▶ _What to produce_
Read the listing and extract each line that includes the word "height".
Segment Start: Supplied data
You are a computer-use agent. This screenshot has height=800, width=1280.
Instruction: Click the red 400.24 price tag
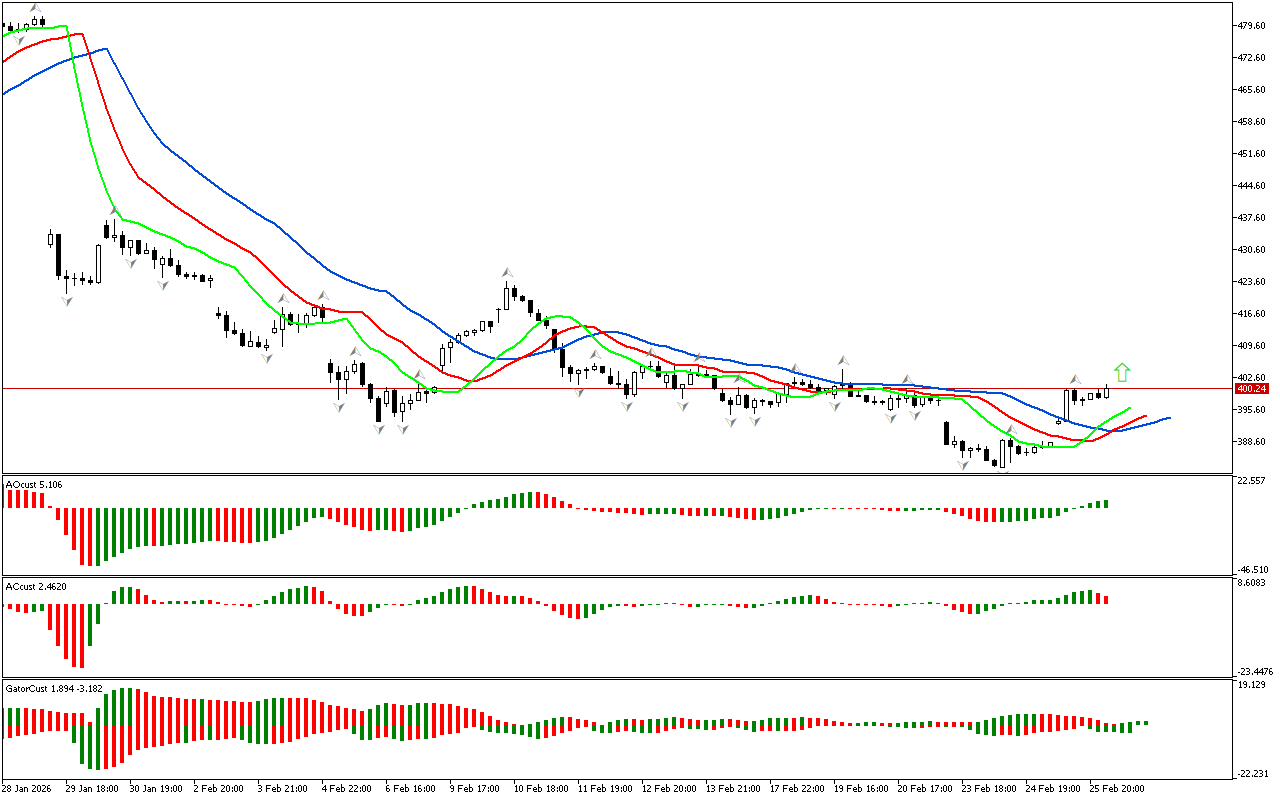pyautogui.click(x=1251, y=389)
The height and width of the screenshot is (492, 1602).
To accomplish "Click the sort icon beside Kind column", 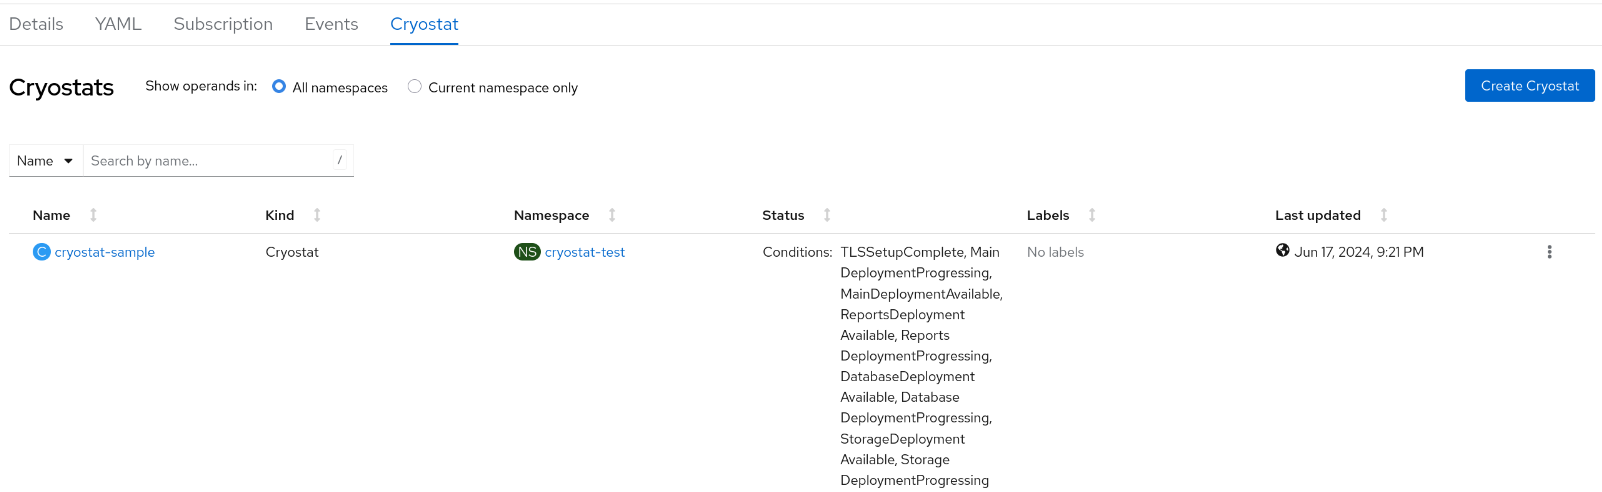I will point(317,215).
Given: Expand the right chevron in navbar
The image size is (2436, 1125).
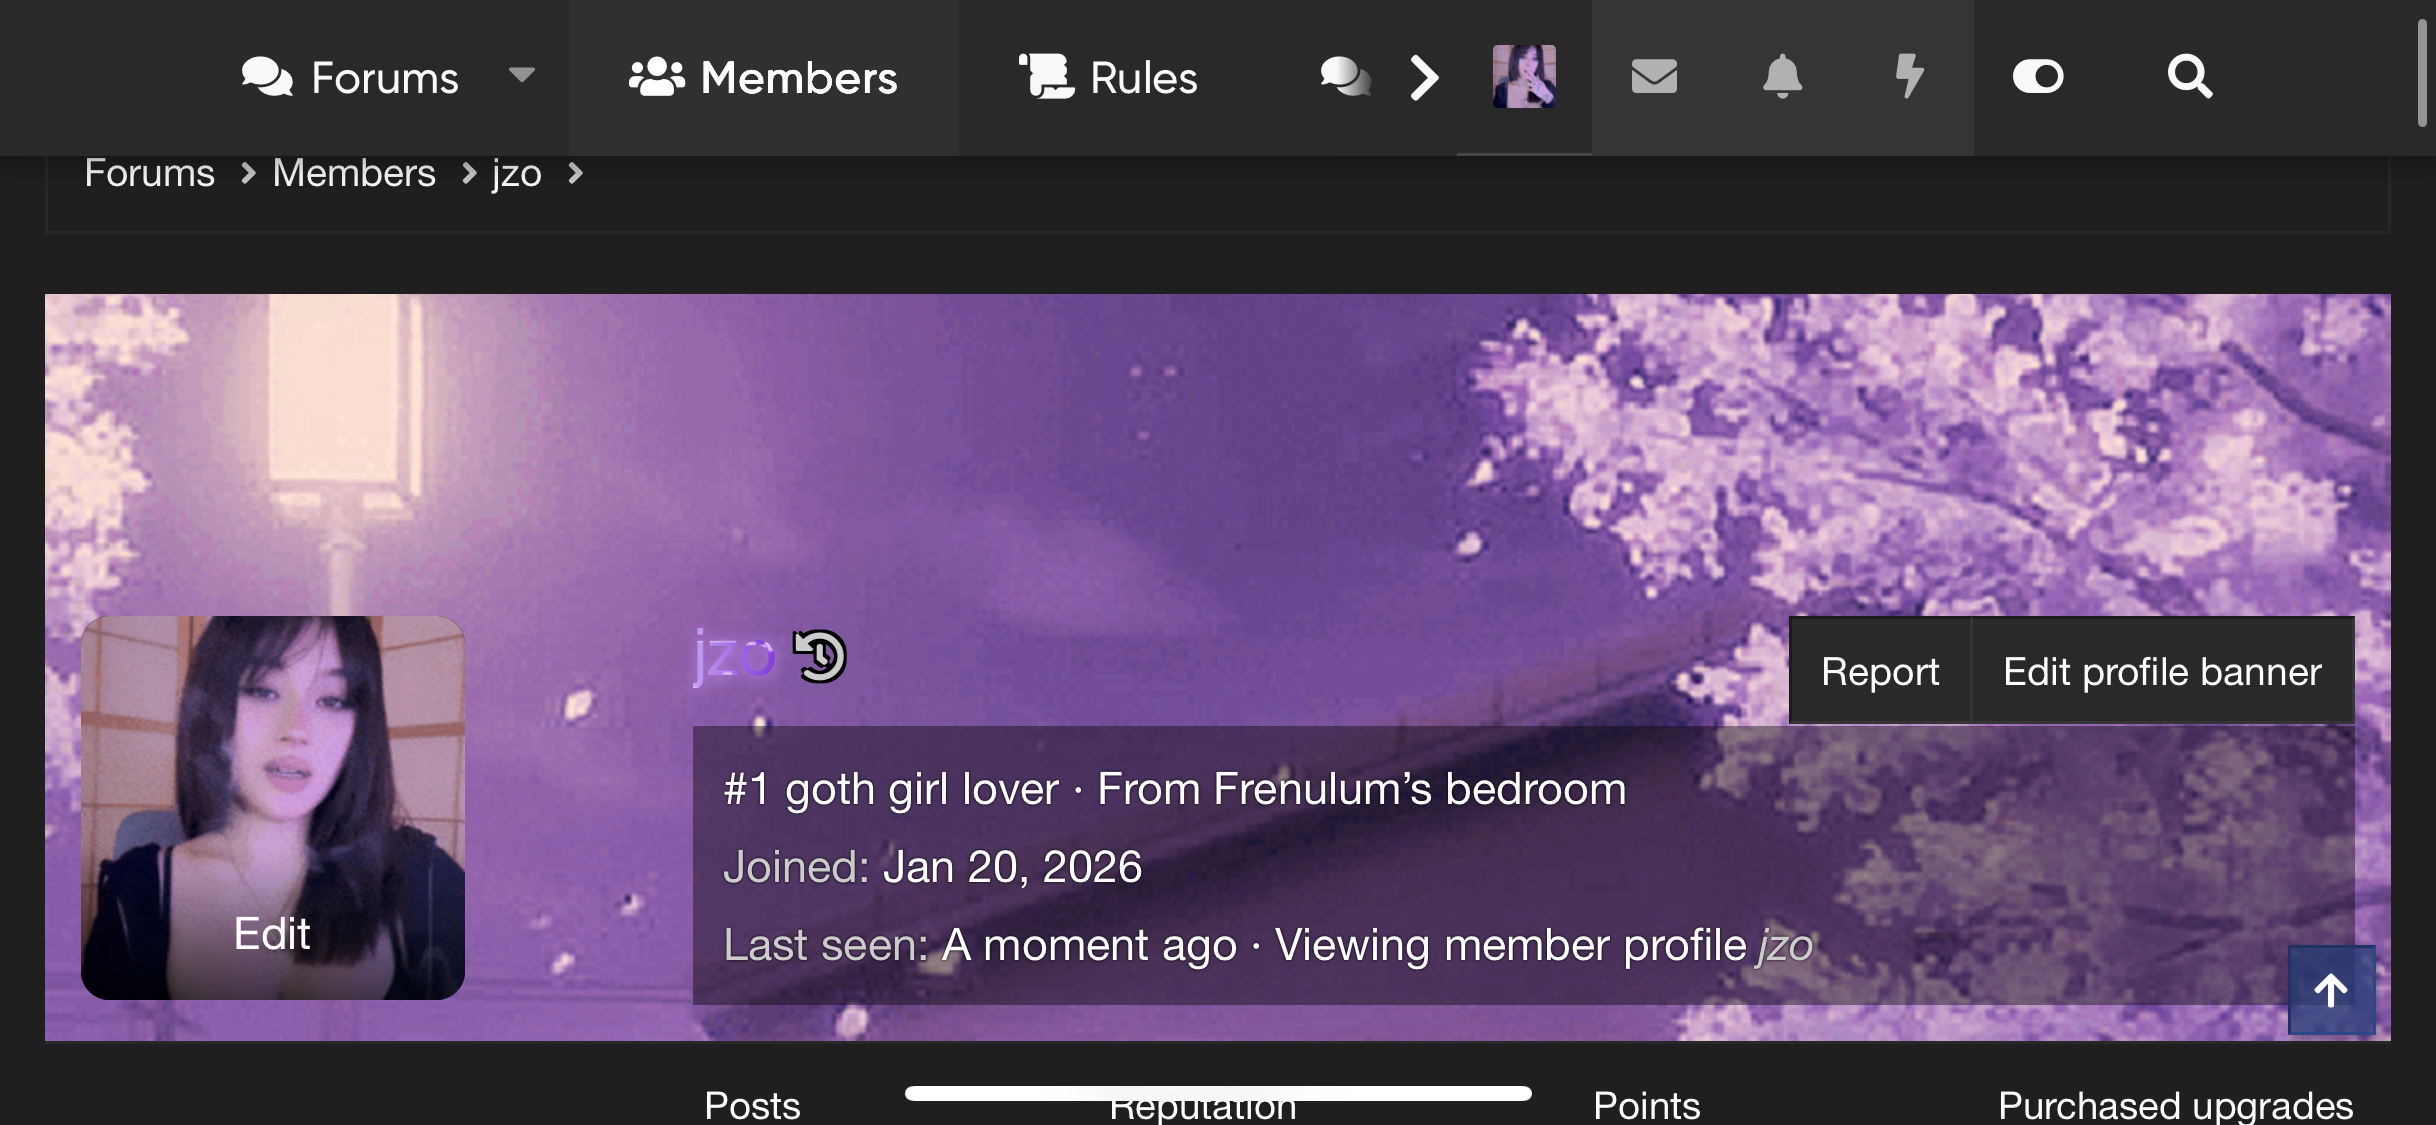Looking at the screenshot, I should [1424, 77].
Segment End: Supplied data
▶ _Output for this task_
You are a computer-use agent. This screenshot has height=800, width=1280.
The height and width of the screenshot is (492, 1602).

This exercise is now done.